Evaluating the congruence between distance-based and Bayesian multivariate models to predict oyster-reef community response to environmental stressors
A key objective of community ecology is to identify how processes and environmental constraints generate spatial patterns in community composition. However, the majority of approaches to answering this key question have ignored the fact that species are often jointly distributed, and species abundances can be constrained by not only physical conditions but also interactions such as competition. Estuarine habitats, in particular, are subject to a wide array of physical stressors, with changes in salinity and temperature being of paramount importance. Fluctuations in salinity can vary across an estuary as well as at a location within a single day due to tidal influences, subjecting oyster reef inhabitants to a wide range of physical conditions.
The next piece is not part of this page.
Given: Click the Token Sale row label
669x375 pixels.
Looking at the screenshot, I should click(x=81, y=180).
The importance of these abiotic factors have been well-studied using distance-based analyses, although this may belie the role of biological interactions in structuring communities. We present a case study that uses a combination of multivariate approaches; particularly distance-based analyses and models, as well as a Bayesian joint species distribution model (JSDM), to evaluate the congruence of results between different statistical techniques. In particular, we apply these models to benthic oyster-reef communities to determine how environmental factors and biotic drivers co-regulate communities.
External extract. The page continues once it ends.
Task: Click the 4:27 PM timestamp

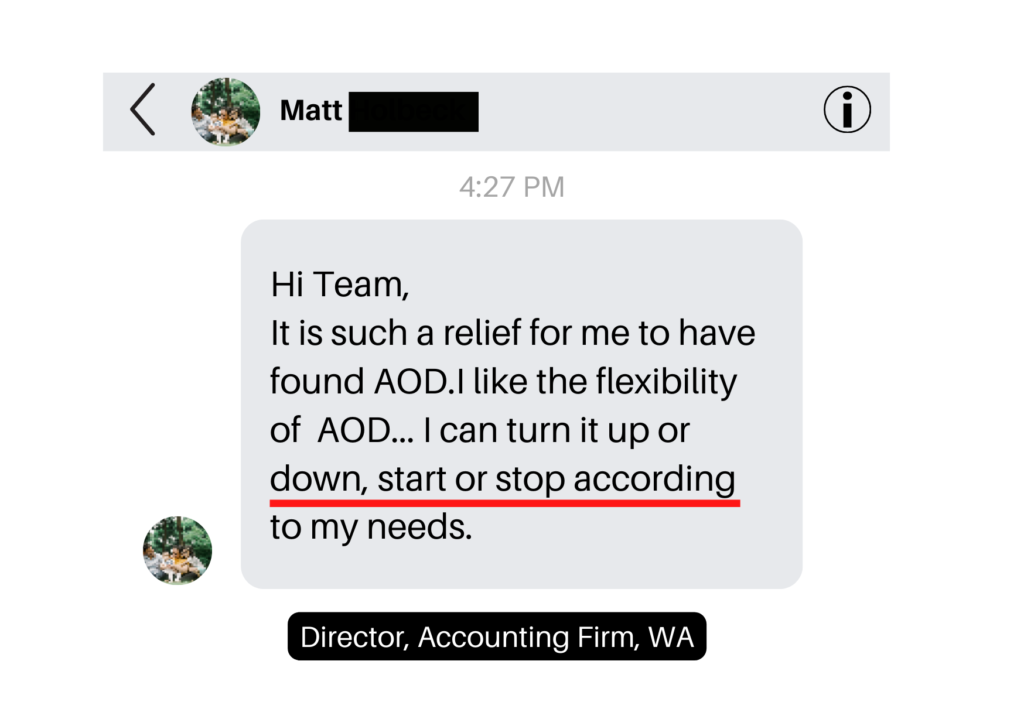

Both the distance-based and Bayesian multivariate approaches found significant effects of salinity and temperature on oyster-reef community composition. Joint biplots and correlation analyses indicated that of the measured environmental factors (q=6) temperature and the range of salinity experienced at a given site most strongly influence how samples ordinated. Whereas distance-based models provide a useful way to readily assess and visualize how overall species compositions of samples vary and overlap in response to salinity regime and temperature, its inability to handle joint absences as well as non-continuous covariates severely limited the analysis. The predicted values from Bayesian JSDM further indicated that salinity could be used to identify which species would be most sensitive to changes in environmental condition, and found that species compositions were similar when predicted via the empirical covariance matrix or the environmental response. Bayesian JSDM was more flexible in handling both zero-inflated data and multiple data types, but the model did not perform well when predicting high-abundance observations. Thus, the combined predictive power of both a classical and Bayesian approach provides a more holistic method of identifying which environmental factors are most influential in determining the distribution and abundance of co-occurring species.